I dont know. $50. Thats me not buying any parts and obviously no return shipping. And thats also keeping in mind that I may not get to it until the weekend. I have no problems fixing the amp. But I think you can save your money and fix it yourself. Its not that hard I promise. it looks complex. And in reality. That amp is very complex. But, at least from the failures I have seen... and created... Its an easy fix. The most difficult thing to fix is the dang indicator circuits for the indicator lights. But even that took me only a good 10 mins of probing and schematic studying. Just to discover that 1 diode and 1 opamp failed at a cost of less than $2. But even with the stupid lights flashing the amp worked perfectly fine. So I dealt with it until it was time to sell it. But let me know. I'll fix it if you want me to. Or I can work you through fixing it yourself.


----------



## bass lover (May 2, 2011)

Thanks alot man you have bee a great help .Hopfully ill run into some more people like you. ill KEEP YA UPDATED


----------



## clipse4u2c (Nov 24, 2010)

I have a similar question. I have an alpine mrv-1005 which is just a model below and when I hook it up I get the green light and it does not go into protect. When I hook up the speakers I get nothing. So the amp has no output. I have replaced the amp and everything works fine so I know the problem is the amp.

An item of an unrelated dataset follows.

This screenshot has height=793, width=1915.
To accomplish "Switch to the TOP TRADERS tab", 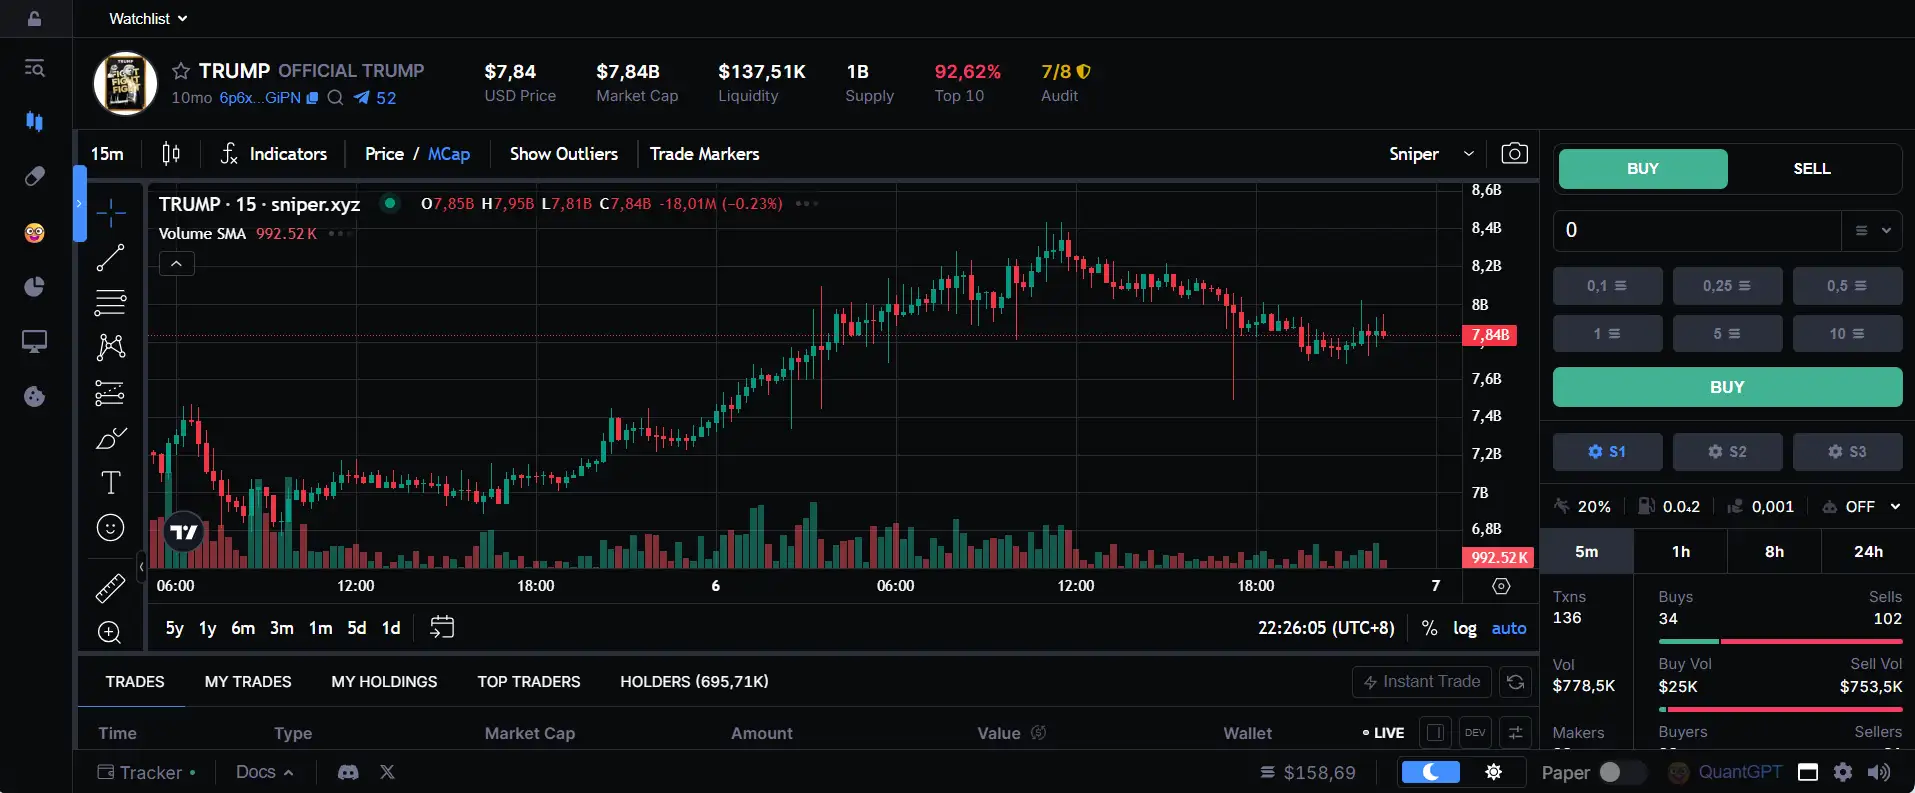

Any ideas on where to look. I took the back cover off and can't see anything that looks burt or blown although I'm not really sure what to look for other than the obvious signs. I amp isn't worth a whole lot so I don't want to spend alot sending it to get repaired. Any thoughts on what might be something to look into first. Thanks


----------



## Therum (Apr 18, 2009)

Read Basic Car Audio Electronics Goto amplifier repair basics. Hint. The power light being on means nothing other than remote voltage has been applied.  Hit me back after you have checked the amp. But check to make sure that the solder connections at the power terminal are still intact.


----------



## bass lover (May 2, 2011)

hey i have been so busy moving its driving me crazy.Any way that stupid old profile i was taking about has i think 6 big round caps and 2 feel blown.I only know this cause it happened to some of our computers and my dad showed me.I just might consider having you help me when u can therum on this alpine.I just have no time !!!!


----------



## bass lover (May 2, 2011)

i need help knowing how to check some stuff i got a good meeter im goonna go to bed.


----------



## Therum (Apr 18, 2009)

So hows it going?


----------